The final chapter to that story played out Tuesday night before an overflow crowd at Archbishop Ryan’s George Todt Field. After 80 minutes of soccer on a brisk autumn evening, the Crusaders held the prize they had coveted for so long — a Catholic League championship — after dispatching Lansdale Catholic, 3–1, to put a capstone on one of the more special seasons the school has seen in some time.

So many had a hand or foot in this triumph, be it sophomore Kevin Ceno, whose game-winning goal in the semifinals had helped place Judge on this stage, or head coach John Dunlop, who had taken teams into this game the last two seasons, only to exit with heartbreaking defeats.

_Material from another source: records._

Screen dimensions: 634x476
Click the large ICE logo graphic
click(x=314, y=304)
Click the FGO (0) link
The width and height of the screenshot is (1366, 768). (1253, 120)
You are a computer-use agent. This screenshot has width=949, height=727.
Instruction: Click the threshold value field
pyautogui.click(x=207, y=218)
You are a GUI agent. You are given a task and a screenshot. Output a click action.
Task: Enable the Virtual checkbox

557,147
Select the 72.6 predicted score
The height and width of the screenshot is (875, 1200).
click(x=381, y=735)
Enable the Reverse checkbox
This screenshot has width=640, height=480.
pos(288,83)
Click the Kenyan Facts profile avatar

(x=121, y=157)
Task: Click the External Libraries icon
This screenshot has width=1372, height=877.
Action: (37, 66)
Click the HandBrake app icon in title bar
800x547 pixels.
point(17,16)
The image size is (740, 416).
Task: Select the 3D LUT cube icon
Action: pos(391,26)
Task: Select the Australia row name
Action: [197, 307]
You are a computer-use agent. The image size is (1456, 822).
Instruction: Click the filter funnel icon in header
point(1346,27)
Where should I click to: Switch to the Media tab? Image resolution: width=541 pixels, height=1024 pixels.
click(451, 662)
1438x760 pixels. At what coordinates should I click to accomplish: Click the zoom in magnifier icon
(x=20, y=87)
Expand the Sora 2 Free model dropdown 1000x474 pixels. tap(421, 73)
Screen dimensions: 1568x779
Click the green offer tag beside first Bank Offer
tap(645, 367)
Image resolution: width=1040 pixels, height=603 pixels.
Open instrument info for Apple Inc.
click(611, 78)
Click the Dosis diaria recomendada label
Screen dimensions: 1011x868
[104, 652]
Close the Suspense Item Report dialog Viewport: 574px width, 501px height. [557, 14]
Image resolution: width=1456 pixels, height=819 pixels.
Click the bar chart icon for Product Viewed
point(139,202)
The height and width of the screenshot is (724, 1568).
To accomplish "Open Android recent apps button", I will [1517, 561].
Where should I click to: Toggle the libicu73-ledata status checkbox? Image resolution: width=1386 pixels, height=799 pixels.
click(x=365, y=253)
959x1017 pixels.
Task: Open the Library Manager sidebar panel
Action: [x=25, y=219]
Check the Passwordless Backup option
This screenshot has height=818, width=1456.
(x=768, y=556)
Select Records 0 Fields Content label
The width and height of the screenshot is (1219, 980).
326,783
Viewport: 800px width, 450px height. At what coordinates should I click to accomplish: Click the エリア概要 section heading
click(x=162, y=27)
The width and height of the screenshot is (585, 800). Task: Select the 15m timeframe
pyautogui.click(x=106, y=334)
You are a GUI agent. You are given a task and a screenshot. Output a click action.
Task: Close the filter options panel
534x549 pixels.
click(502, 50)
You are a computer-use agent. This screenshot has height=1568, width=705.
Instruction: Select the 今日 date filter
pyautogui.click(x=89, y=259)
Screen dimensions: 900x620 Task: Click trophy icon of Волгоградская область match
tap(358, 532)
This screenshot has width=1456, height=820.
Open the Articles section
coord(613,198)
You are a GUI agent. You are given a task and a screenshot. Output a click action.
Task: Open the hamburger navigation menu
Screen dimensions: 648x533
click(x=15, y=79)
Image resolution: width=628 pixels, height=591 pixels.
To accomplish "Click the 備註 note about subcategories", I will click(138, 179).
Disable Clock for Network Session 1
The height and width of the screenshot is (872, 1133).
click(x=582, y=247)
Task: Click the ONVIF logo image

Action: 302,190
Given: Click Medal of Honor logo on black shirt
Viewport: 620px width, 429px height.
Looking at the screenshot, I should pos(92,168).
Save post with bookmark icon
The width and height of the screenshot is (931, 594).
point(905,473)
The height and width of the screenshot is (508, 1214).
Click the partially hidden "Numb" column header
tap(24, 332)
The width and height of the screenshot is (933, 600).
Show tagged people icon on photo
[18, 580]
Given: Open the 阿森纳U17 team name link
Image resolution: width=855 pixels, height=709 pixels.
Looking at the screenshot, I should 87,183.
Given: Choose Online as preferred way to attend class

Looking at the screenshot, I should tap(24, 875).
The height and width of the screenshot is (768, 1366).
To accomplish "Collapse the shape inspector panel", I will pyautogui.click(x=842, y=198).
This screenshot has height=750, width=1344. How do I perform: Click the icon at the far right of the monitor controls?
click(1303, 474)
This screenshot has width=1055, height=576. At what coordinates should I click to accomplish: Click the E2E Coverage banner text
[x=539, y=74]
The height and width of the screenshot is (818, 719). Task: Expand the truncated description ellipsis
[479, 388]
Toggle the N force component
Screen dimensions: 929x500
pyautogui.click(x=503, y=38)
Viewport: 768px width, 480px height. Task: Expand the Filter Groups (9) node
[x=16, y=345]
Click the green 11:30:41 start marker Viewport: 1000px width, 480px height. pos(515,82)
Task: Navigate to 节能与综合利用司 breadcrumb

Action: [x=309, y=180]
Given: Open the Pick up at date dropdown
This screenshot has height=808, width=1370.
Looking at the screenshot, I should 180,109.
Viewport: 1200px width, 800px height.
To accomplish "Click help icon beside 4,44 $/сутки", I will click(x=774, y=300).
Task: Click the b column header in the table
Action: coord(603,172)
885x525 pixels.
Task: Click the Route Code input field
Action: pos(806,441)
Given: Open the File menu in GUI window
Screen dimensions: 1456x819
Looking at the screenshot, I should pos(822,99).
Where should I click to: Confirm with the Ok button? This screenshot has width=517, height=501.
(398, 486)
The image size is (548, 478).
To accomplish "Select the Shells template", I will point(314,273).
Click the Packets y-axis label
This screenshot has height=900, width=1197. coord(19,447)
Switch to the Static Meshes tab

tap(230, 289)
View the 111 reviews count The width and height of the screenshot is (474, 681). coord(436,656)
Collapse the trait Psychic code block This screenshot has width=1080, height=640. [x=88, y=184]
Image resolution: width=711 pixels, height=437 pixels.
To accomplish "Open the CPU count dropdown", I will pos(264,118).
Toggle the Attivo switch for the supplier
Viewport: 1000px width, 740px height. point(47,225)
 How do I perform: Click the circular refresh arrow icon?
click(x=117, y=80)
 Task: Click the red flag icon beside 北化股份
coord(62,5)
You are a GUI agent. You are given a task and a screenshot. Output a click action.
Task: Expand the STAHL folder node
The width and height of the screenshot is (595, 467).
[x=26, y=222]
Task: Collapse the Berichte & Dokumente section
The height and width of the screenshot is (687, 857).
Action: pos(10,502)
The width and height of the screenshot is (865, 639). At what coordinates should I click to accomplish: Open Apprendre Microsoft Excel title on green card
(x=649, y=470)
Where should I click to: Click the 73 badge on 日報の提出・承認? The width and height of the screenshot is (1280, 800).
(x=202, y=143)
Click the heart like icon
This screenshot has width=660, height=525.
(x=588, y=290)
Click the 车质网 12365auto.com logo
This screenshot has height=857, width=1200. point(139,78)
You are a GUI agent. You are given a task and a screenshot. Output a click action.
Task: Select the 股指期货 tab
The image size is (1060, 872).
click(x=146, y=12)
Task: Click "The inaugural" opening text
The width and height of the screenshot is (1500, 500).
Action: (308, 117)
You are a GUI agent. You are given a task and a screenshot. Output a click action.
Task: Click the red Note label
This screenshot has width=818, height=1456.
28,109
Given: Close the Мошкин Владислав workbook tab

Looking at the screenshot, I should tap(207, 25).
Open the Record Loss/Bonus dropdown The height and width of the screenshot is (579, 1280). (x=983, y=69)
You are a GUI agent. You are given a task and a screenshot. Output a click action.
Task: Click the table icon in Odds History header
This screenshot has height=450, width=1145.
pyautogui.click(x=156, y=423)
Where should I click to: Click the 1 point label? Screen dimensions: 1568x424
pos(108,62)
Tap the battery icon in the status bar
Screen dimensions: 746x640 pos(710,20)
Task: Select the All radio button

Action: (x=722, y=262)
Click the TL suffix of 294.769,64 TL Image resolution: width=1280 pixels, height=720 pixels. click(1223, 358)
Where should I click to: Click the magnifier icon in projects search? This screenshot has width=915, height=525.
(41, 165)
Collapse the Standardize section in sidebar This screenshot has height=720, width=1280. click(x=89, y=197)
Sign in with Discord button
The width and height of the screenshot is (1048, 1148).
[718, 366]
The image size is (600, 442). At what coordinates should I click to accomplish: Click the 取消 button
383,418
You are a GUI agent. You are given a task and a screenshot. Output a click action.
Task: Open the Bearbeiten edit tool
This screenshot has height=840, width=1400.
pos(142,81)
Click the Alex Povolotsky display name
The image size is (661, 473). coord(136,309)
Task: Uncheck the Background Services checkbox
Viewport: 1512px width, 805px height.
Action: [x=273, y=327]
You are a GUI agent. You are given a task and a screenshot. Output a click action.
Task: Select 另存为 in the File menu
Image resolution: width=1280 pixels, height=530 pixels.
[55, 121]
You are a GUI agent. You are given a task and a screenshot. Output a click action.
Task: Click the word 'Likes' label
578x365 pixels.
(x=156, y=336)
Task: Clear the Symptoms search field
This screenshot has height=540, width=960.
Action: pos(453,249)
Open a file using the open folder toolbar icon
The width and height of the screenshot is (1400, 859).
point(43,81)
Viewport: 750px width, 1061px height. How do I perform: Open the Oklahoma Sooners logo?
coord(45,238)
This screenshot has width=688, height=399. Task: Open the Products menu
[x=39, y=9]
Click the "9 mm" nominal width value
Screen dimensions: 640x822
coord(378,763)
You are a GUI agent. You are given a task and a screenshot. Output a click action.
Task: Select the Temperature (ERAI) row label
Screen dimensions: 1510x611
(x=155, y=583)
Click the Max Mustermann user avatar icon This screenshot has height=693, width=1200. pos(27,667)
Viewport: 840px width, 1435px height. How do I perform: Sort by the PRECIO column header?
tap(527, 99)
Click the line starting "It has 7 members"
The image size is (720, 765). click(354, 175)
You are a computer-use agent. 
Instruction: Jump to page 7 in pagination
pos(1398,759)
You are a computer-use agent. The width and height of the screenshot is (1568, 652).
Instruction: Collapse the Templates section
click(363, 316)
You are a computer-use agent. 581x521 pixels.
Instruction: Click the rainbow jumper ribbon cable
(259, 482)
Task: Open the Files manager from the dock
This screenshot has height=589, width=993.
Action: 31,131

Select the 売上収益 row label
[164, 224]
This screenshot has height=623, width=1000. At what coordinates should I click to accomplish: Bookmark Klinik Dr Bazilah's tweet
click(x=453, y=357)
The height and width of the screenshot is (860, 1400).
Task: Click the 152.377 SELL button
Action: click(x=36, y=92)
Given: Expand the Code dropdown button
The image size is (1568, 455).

But really, in the end, this night was about Judge’s senior captains. There were four of them: center back Joey Malvestuto, who put the Crusaders on the board with the game’s first goal in the 29th minute of the first half (sophomore Eric Trush and junior Abraham Krama added the other two goals); goalie Dan Sulpizio, who came in to his own as one of the stingiest keepers in the league; and midfielders Ryan Nork and Joey Hansen, players so talented that they both earned soccer scholarships to La Salle University to remain teammates for another four years.

The story of this quartet goes way beyond Tuesday night’s game. In fact, it stretches all the way back to the early throes of childhood, when these four became best friends around the age of 7. They met as kids, bonding over a game they all loved.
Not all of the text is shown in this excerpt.